Con anterioridad he dicho que una de sus cualidades era paradójica: pese a ser un acontecimiento presente, como fenómeno se nos presenta como una oportunidad pasada (aprovechada o no) o futura (que ansiamos o anhelamos). Y es esta cualidad y nuestras ansias de sentido, de ser dueños de nuestras vidas, afrontando la decisión, la que nos impulsa a buscar sus signos, los indicios, por herméticos que sean, (ha establecer una ciencia que no puede ser tal) de este acontecimiento que, más allá de cualquier sesgo religioso, nos redime, con nosotros mismos y con la Historia (cuando el acontecimiento trasciende al individuo e implica a toda una cultura, cuando la acción requiere de una acción colectiva).

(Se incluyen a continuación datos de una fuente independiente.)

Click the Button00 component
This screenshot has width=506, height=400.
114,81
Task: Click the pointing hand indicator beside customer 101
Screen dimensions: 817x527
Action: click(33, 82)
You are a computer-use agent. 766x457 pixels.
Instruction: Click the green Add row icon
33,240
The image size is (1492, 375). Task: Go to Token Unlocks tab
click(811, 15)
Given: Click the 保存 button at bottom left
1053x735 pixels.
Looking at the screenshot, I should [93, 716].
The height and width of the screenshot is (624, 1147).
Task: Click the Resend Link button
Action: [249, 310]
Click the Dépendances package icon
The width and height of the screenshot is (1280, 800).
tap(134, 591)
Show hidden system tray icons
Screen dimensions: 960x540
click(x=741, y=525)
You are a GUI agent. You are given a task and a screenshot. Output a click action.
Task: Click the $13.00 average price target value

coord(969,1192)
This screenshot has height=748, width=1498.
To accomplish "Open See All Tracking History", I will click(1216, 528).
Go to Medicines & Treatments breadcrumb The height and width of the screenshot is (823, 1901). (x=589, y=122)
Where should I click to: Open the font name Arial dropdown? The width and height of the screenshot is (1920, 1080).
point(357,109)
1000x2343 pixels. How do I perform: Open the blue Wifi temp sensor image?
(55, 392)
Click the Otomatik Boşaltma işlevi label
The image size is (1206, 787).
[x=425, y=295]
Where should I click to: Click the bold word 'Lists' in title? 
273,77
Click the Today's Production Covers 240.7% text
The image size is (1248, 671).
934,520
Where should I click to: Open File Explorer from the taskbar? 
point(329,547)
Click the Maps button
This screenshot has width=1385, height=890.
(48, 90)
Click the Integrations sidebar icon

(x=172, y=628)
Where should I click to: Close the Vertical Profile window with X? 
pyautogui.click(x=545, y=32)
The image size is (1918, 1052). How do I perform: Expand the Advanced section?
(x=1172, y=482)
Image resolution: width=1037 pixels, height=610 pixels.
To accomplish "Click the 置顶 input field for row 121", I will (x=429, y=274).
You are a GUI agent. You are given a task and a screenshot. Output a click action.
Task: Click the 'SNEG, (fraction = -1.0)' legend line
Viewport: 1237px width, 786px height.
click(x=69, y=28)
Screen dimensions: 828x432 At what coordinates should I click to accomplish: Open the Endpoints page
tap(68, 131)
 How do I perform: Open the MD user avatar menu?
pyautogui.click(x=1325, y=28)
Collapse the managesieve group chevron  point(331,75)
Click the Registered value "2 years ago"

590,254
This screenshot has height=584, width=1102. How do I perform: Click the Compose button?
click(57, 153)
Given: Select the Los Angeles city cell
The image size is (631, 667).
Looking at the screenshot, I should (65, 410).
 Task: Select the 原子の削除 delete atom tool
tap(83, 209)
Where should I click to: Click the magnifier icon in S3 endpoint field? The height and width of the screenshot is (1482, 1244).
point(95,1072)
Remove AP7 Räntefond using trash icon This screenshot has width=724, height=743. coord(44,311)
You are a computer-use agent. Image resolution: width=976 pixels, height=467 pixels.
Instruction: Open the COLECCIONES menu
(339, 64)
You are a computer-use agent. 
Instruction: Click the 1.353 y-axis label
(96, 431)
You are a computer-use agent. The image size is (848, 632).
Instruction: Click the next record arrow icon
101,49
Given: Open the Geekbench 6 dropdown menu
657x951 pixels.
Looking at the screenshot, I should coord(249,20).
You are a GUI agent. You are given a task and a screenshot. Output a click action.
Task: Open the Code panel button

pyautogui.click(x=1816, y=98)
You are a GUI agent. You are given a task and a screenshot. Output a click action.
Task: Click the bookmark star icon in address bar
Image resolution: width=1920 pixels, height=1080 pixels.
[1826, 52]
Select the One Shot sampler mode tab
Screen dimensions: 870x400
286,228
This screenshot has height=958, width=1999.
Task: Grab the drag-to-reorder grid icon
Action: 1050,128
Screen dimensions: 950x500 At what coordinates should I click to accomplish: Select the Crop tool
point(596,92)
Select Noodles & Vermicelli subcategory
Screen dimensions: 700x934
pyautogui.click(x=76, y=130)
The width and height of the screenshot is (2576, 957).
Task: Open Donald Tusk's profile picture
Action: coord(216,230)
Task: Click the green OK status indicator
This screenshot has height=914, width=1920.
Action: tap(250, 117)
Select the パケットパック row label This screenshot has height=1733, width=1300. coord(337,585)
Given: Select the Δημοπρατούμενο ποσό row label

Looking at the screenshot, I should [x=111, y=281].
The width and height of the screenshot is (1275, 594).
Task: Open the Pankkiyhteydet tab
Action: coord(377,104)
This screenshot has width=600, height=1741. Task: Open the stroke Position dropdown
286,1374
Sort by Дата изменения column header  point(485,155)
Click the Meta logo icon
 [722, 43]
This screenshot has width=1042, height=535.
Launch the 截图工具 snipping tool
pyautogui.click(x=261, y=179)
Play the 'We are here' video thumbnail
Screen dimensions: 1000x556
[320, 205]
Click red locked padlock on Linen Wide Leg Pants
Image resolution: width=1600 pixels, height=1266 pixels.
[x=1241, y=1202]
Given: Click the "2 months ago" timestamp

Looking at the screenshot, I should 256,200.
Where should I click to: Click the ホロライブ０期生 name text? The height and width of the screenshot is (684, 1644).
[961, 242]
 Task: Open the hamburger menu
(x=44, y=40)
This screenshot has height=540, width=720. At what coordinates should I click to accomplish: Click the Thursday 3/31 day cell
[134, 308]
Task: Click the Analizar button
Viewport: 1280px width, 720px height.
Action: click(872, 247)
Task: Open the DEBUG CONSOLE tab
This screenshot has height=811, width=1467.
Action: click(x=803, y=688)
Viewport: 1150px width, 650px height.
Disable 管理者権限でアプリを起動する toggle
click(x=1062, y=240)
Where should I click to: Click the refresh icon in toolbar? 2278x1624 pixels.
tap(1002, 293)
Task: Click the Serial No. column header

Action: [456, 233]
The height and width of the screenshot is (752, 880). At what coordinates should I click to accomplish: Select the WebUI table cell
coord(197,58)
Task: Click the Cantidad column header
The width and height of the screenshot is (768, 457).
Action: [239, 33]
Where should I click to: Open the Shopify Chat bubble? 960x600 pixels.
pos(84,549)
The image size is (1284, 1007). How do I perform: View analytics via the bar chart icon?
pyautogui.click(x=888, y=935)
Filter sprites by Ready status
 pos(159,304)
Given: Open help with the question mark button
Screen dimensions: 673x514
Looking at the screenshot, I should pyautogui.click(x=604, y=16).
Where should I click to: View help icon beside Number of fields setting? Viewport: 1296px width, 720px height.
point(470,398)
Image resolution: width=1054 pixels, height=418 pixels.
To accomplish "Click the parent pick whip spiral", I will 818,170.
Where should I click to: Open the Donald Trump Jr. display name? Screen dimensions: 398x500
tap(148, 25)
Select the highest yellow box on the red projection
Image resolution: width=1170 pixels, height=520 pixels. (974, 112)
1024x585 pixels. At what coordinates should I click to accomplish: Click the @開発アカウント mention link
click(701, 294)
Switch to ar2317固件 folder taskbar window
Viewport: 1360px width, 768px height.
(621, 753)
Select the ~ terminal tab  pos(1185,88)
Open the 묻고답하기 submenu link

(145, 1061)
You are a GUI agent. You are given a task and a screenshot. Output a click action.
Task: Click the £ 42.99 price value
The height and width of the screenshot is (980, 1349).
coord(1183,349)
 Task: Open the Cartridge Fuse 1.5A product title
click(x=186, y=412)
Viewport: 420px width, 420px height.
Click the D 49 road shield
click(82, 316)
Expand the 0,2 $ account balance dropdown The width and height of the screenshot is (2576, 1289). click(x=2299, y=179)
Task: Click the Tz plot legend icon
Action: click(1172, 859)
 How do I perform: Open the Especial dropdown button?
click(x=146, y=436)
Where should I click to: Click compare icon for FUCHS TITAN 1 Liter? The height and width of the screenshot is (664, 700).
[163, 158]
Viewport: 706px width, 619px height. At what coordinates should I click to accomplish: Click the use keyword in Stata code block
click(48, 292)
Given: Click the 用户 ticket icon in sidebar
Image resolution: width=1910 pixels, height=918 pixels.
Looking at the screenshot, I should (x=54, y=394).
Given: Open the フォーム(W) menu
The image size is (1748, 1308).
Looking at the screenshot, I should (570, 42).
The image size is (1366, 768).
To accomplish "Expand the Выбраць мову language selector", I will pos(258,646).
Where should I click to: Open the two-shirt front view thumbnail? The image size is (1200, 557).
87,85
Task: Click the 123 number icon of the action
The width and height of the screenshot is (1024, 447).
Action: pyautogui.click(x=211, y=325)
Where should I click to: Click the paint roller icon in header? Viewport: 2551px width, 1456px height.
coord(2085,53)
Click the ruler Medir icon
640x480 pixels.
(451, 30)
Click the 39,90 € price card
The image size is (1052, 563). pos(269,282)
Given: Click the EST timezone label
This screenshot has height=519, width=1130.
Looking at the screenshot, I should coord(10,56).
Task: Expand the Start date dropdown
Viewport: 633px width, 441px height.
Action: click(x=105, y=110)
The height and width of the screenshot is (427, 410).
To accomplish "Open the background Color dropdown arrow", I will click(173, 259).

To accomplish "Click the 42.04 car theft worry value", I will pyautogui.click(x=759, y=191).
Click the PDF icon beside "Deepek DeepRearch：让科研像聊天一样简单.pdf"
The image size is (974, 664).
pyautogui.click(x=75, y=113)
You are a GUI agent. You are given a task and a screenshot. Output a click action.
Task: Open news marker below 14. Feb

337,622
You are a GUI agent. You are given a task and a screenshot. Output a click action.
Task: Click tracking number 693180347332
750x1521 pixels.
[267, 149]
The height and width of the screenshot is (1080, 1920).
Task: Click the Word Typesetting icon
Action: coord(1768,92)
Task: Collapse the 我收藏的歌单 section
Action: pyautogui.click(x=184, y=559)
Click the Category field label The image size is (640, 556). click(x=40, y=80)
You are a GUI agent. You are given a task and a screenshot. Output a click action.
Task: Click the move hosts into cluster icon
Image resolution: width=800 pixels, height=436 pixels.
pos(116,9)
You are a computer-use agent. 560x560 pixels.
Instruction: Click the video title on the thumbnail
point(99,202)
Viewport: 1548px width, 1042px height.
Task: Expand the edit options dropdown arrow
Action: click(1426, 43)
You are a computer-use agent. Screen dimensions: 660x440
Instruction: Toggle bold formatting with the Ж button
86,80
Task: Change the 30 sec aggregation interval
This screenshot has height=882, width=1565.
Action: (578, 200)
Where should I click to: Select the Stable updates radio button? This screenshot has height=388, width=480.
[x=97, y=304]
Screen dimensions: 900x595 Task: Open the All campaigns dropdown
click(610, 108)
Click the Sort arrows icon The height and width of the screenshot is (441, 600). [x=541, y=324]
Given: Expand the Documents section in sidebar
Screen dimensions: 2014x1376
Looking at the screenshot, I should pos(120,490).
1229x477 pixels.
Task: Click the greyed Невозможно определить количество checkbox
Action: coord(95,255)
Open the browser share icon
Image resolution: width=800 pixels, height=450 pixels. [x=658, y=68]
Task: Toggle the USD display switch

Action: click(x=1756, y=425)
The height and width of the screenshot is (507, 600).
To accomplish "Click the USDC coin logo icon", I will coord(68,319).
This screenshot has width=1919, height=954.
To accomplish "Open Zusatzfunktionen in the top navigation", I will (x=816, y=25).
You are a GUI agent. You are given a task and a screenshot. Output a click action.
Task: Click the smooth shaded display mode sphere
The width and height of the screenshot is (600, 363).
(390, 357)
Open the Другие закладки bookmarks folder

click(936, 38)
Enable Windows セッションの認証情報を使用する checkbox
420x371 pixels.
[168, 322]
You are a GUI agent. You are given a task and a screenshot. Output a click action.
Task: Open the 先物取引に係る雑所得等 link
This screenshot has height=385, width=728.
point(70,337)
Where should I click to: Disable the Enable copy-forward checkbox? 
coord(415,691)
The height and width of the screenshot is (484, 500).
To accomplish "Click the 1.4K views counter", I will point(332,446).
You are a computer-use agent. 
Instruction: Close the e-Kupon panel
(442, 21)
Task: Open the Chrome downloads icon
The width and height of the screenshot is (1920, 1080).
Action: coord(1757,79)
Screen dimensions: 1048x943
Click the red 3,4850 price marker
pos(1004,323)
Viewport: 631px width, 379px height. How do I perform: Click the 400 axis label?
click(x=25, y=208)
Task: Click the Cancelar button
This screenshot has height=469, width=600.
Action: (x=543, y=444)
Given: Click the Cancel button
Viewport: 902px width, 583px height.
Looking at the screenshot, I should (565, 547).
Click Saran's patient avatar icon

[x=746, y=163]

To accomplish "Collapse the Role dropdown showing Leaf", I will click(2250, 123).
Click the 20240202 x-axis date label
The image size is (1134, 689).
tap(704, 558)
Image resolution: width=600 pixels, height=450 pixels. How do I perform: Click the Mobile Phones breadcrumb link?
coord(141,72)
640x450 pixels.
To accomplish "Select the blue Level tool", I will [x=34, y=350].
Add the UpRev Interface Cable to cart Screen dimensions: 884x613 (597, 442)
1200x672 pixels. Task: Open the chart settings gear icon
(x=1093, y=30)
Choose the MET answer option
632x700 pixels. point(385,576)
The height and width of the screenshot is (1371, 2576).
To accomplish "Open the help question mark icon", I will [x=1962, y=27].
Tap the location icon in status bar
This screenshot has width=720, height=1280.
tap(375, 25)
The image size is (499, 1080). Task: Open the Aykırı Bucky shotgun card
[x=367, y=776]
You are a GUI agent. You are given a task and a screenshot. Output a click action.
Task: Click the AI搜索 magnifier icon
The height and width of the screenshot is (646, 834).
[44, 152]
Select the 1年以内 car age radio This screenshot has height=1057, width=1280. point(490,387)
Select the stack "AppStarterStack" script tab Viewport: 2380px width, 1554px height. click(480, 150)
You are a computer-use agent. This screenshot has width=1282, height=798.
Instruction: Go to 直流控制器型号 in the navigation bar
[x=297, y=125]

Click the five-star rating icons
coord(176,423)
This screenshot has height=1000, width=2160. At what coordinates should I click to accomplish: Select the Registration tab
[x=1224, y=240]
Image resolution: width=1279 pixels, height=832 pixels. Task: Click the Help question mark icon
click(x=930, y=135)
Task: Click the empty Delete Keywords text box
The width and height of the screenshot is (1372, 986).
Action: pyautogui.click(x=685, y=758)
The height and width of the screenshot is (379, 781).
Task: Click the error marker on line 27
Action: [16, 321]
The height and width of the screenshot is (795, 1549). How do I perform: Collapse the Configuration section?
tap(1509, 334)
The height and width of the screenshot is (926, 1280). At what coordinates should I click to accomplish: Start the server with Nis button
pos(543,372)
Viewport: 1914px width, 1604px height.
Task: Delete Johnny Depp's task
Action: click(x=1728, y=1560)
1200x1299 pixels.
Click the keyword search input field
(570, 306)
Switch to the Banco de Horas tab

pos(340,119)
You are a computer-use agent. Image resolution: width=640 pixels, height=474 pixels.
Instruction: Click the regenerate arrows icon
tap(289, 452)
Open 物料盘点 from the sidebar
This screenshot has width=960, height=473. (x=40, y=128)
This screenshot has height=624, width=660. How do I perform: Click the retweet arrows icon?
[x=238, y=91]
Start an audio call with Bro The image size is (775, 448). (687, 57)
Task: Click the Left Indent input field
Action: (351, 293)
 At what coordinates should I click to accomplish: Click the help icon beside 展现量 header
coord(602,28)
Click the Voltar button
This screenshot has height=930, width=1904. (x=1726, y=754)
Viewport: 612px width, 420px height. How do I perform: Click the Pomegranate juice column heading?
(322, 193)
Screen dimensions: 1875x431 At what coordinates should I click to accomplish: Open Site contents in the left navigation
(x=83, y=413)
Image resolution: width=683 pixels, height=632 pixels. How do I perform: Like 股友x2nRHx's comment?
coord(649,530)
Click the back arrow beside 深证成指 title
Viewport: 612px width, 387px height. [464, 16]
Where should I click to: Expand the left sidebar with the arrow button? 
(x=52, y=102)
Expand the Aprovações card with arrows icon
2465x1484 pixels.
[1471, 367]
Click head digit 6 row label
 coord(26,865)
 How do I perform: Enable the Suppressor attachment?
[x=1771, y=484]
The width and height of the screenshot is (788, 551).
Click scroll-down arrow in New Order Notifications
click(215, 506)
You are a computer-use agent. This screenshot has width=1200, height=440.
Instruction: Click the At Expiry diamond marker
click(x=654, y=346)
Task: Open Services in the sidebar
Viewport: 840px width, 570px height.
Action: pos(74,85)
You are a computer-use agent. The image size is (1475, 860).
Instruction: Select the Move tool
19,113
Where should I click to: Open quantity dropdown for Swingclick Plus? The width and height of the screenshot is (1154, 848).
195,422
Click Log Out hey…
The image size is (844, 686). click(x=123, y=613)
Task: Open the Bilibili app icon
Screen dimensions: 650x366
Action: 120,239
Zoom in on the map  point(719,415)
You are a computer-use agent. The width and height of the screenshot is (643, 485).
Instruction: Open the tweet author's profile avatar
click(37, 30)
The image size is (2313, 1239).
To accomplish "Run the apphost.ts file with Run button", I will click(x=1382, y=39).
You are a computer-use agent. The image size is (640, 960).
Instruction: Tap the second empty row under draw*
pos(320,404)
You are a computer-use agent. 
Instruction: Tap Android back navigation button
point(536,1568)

Creo que puedo jactarme de haber sabido intuir a lo largo de mi vida en qué momentos no había lugar a dudas sin que pasaran de largo, al menos por lo que a mí respecta. Y por ello mismo, como el daimon de La Gaya Ciencia, siempre he repetido: volvería a vivir mi vida tal y como la he vivido así, una e innumerables veces. Y este drama anunciado que es mi destino (nuestro destino) no me hará cambiar de opinión. Pero la otra tarde, mientras lanzaba aquella piedra al estanque y mi conciencia se nublaba por unos segundos, tuve la intuición, de que, no yo, sino todos, nos hallamos frente a un nuevo Kayrós.

De vuelta a casa, me asaltó la pregunta, la misma cuestión que me acompaña últimamente: ¿tengo noticia de encontrarme ante el momento propicio porque todos lo hemos dejado escapar? ¿Acaso se nos ha ido? ¿O soy igual de intuitivo para los acontecimientos históricos como lo soy para los acontecimientos vitales?


Es muss sein!






[Quienes quieran leer un buen artículo sobre estos tres conceptos, pueden echar un vistazo a: Antonio Campillo: “Aión, chrónos y kairós. La concepción del tiempo en la Grecia antigua”, en La(s) otra(s) historia(s), UNED del País Vasco, 3 (1991), pp. 33-70.]